9.
A filha de Ariane nascera. Tinha um pouco
de lua em seus olhos furados de azul semântico,levemente curvos por entre os
cílios. Ângelo parecia ressabiado.
Ansiava por tornar circunflexa e ardilosa de Sol aquela mulher de
mármore e orgulho e vê-la, assim, a filha nos braços, um longo abraço de
ausência envolvendo as duas, caladas, circunspetas, remando pelas tardes e
pelas noites um começo de frio...
-
Chegue-se até nós – ela convidou.
Ele veio, passos tímidos, hesitantes até.
- Não sei
com quem ela se parece...
- É uma
outra.
- E nós ?
- Aqui,
nesse vento. Você viu o céu e o mar, sem perder o brilho, escureceram, eu diria
que estão enfiados em uns profundos... já os tinham ?
- Creio que
sim. Veja a turquesa da orla! Sempre me encanta.
- Já
começo a conseguir ondear-me pelas fragrâncias da memória que não é colada a
fatos, mas a essências, essas reminiscências de perfumes, sombra e luz,
desejos, presenças, ardores, perfurações de energia e matéria. Enfim, aquele
cordão da consciência com o seu cosmo, o que se vai além, que dá a medida e
configuração de si.
- Que
procura Ariane ?
- E você?
- Você
sabe que já encontrei o ponto de meu assento, os ombros altos aonde verto a
vertente, os fatos e um bom pedaço de néctar.
- O
exaltar do dia e das primeiras velas movidas da noite. Ralas nuvens, água
servida no cálice cristal líquido, a primeira certeza firme e fina de si.
- Você
não é assim...
- Embora
me chamem Ariane. Sou agarrada à firmeza do contorno que, um pouco opaco, vigia
na mente, essa retida no poente, uma tarde de brisa e bosque, águas de rio. Mas
já me enfado e quero colorir magos e imagens, ser feliz.
- E não
era...
-
Deram-me um amplo terraço, uma esguelha de Águia, soluços e alguns livros,
compasso e muita régua, traços, traços, espaços... marítimas ondas de
severidades, bons amigos, vez ou outra alguma dança, lembranças, um Sol vadio e
muito amarelo, carente, escondido e compacto atrás de uns montes muito verdes,
crianças correndo as esquinas das praças, os fartos bigodes de uns tantos
homens, suas mãos firmes de desejo e opressão, pois sempre me sondavam a alma,
o estilo , o espírito... um mundo cocho, fervido de ladrilhos, arqueados de
pontes e pomares. E assim poderia escorrer mais alguns milhares de anos e
contar os filhos, os amantes, os brindes, os desenhos, os quase desejos, as
virtudes, a dignidade, os cumprimentos, as verdades. Acontece que em nada
acredito se não me fascina o instante, se não sinto por dentro dele a vertigem
da existência.

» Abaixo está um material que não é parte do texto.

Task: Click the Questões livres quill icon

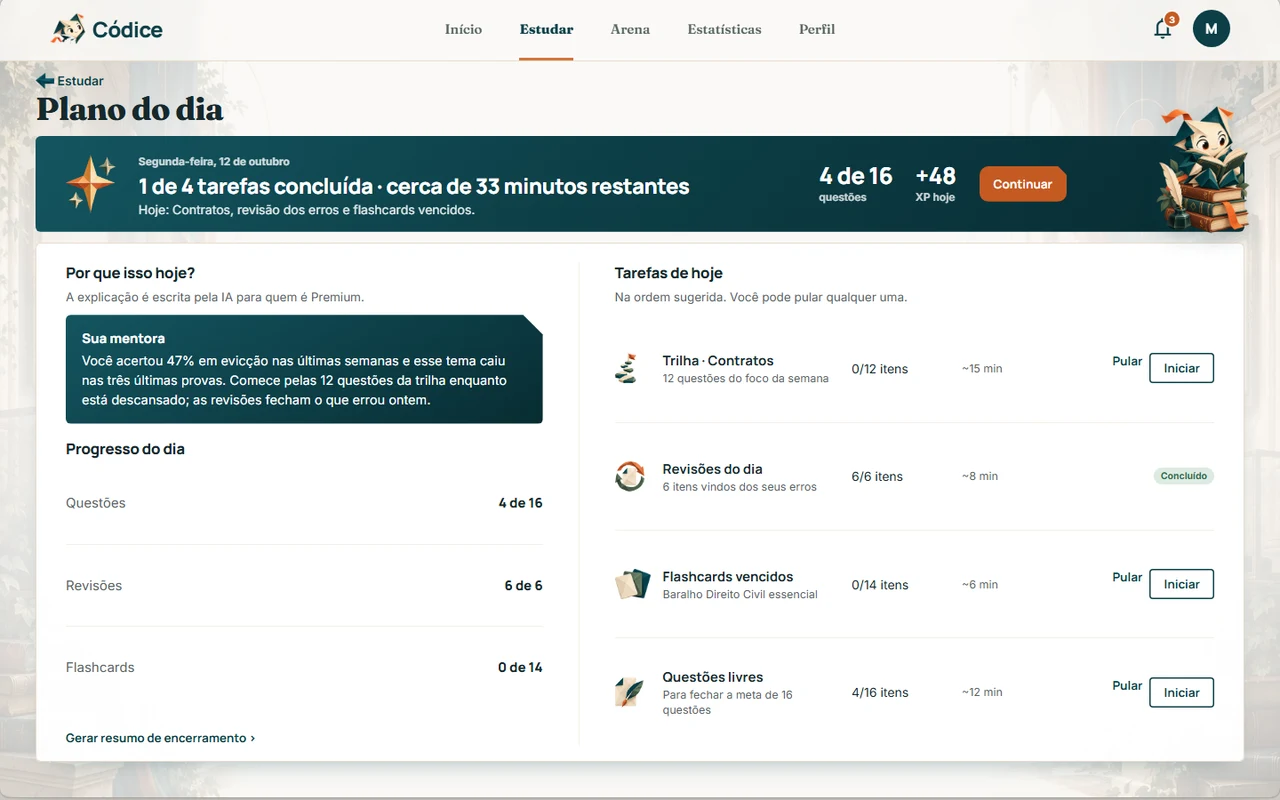Action: [629, 692]
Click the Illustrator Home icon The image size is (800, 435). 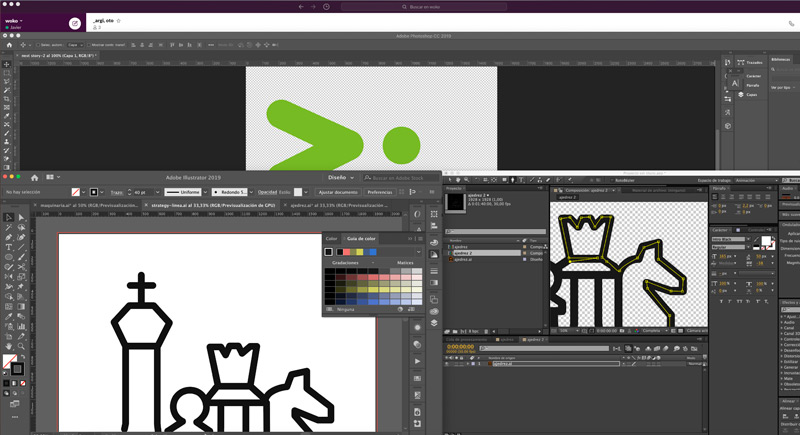(34, 177)
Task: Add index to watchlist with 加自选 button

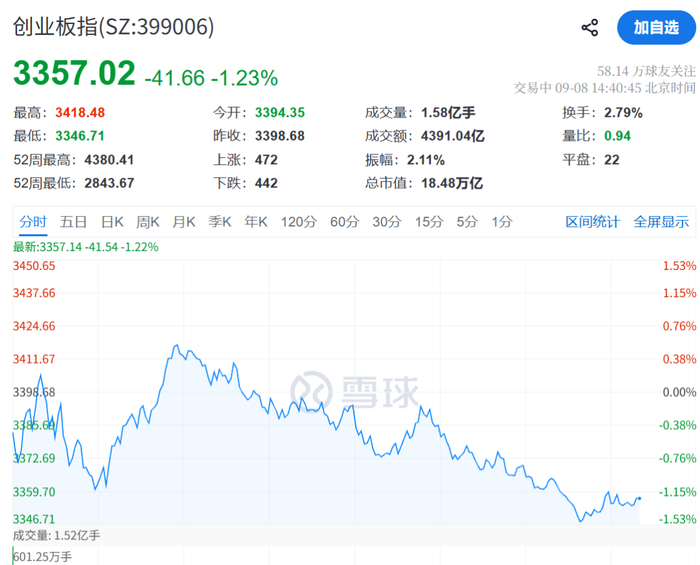Action: coord(656,28)
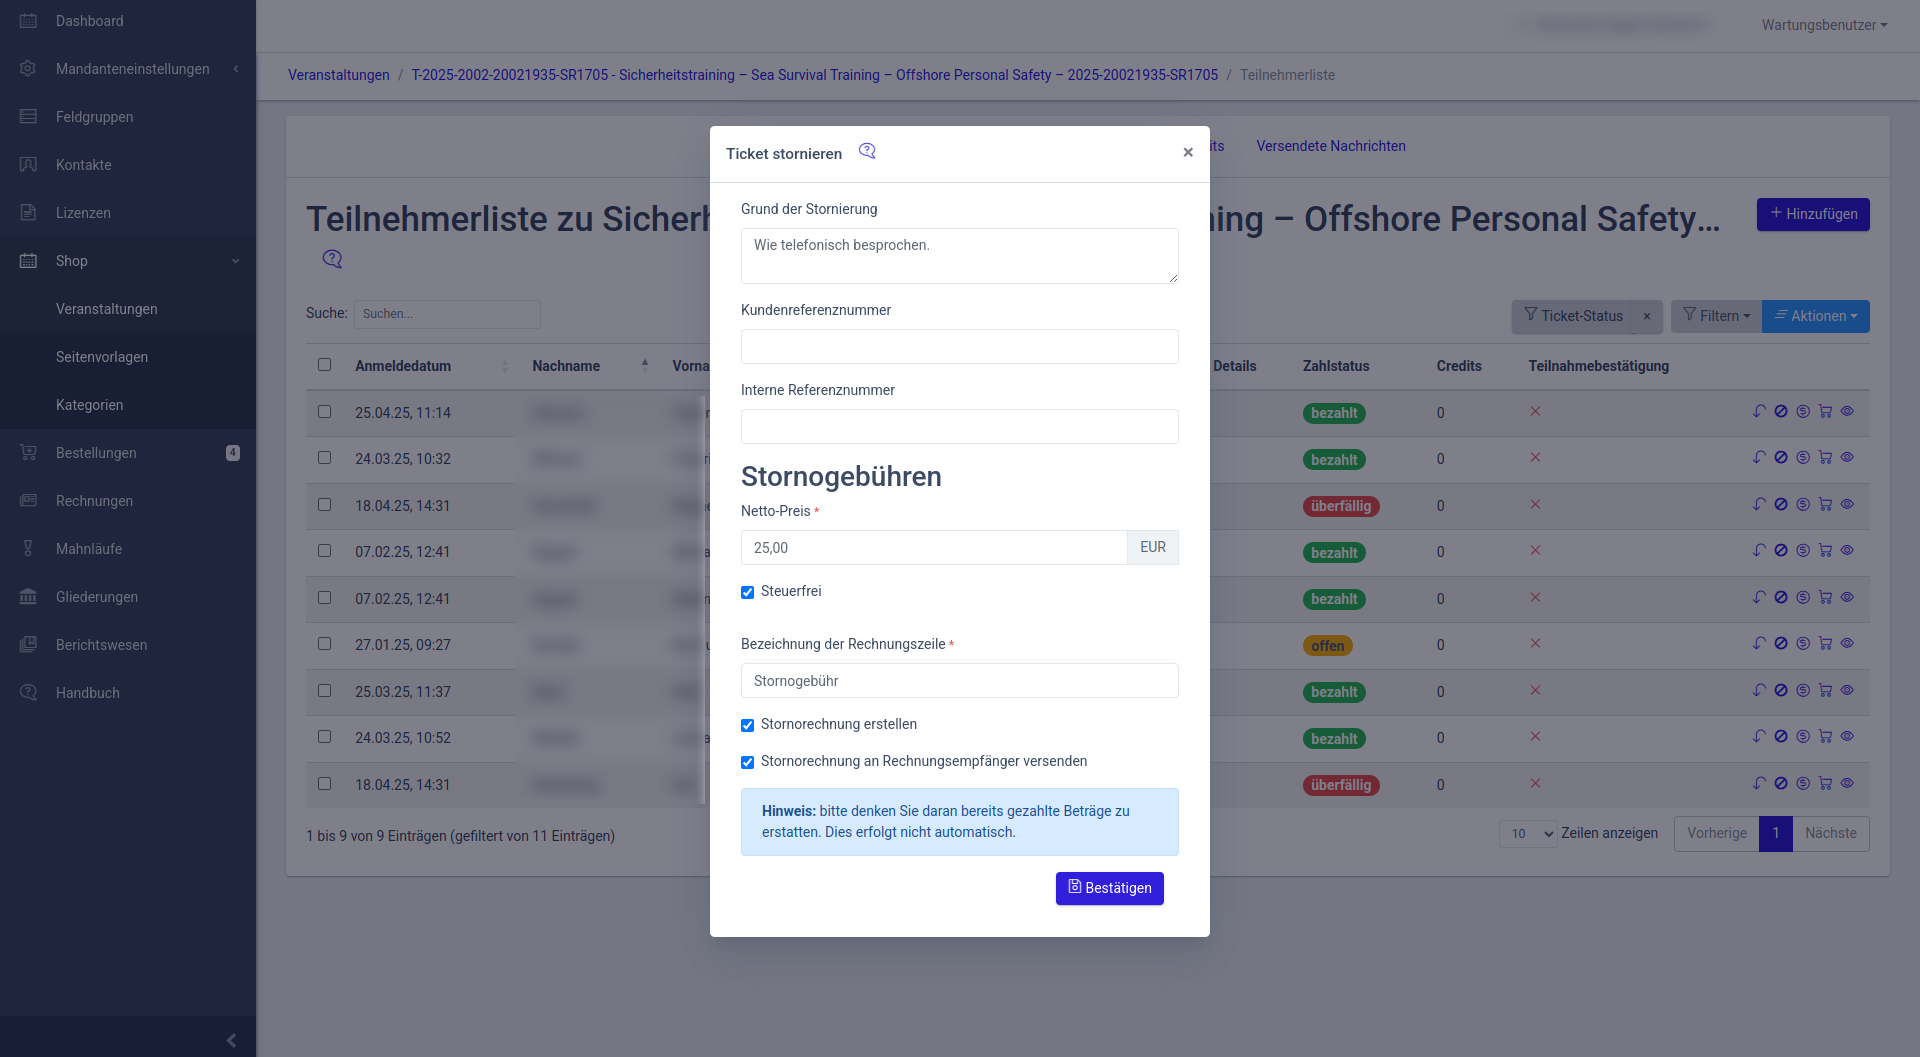This screenshot has height=1057, width=1920.
Task: Click the Lizenzen document icon
Action: (x=28, y=213)
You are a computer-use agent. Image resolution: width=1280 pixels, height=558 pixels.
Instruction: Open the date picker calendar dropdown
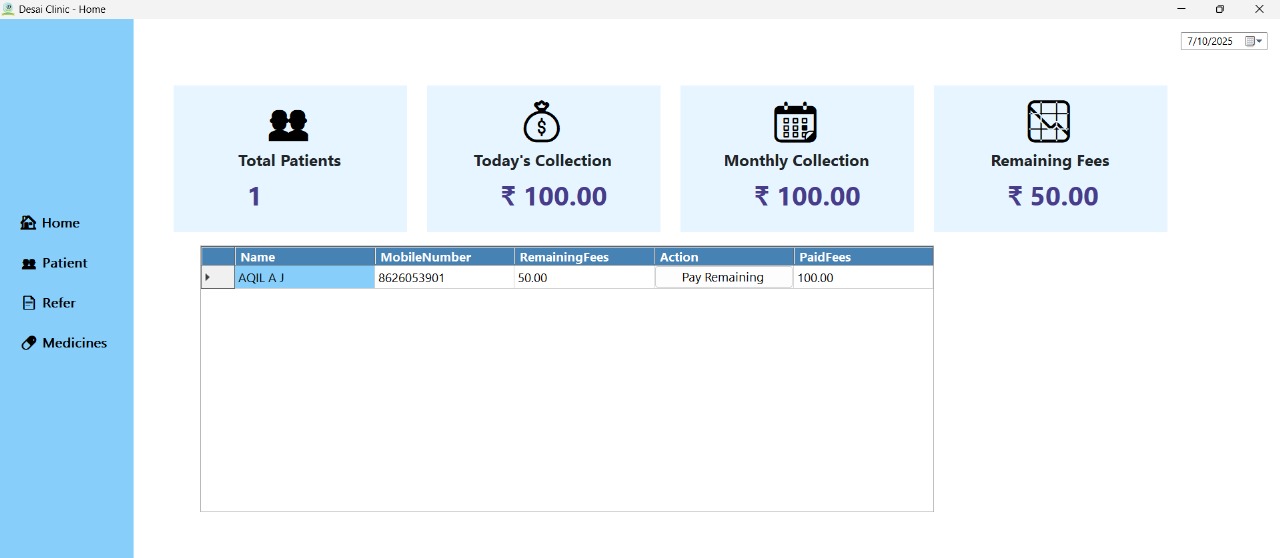[x=1254, y=41]
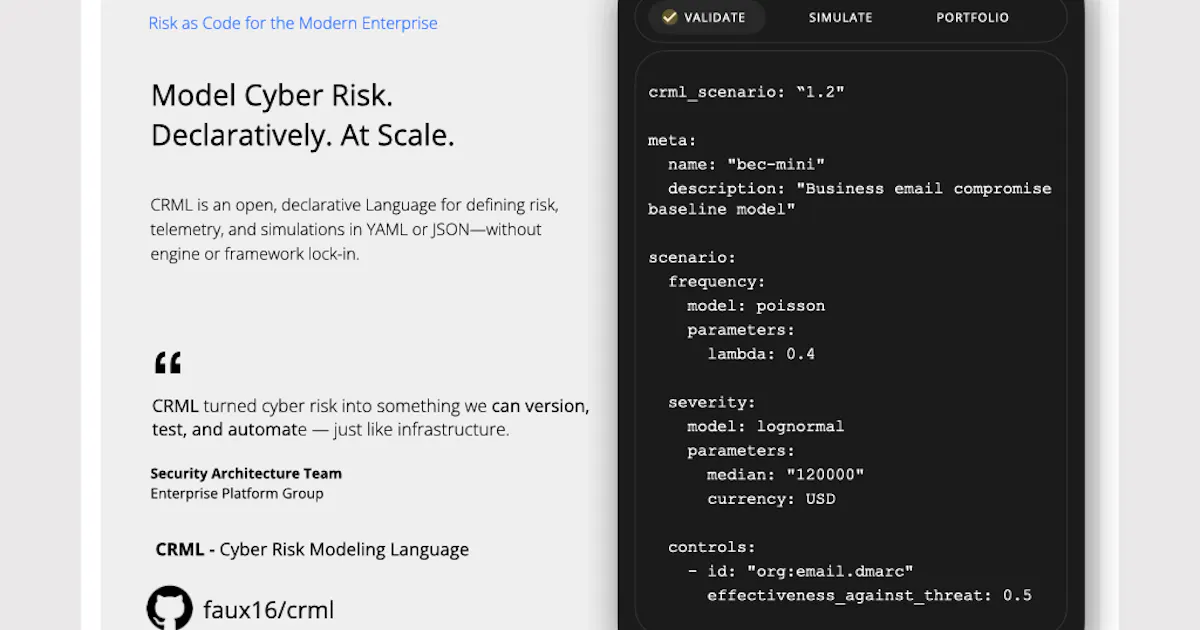Click the effectiveness_against_threat: 0.5 line
The height and width of the screenshot is (630, 1200).
869,596
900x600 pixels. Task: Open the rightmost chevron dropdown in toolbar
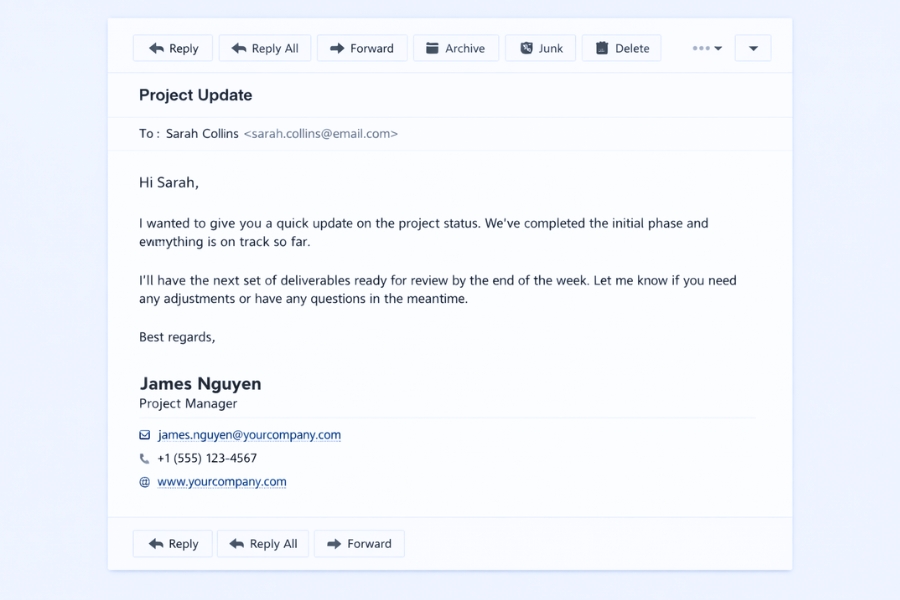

É por isso que me quer?
- Creio
que sim. Se você conseguir levar aos pés do povo e sua prole esse santuário
pagão e imponente que desde o começo dos tempos carrega seus caracóis e
lantejoulas, pois então que seja teu, que seja eu a ajoelhar-me e você a
inventar as formas até que consigamos navegar para uma melhor órbita.
- E não
mais precisarmos retornar a essas virtudes.
- Pois
teremos espalhado nossas imagens em seus vidrilhos e espumas.
- Acho
que você entendeu. Essa é tua filha, Ângelo. Nasceremos, enfim, enfim, no ritmo
arqueado fluído, ao fundo, profundo, latejante mar. Ângelo, será profundo esse
barco de nascimento e navegação, aonde os fragmentos colam-se no colar remanso
do verbo, tua voz, nuance e leme do meu corpo.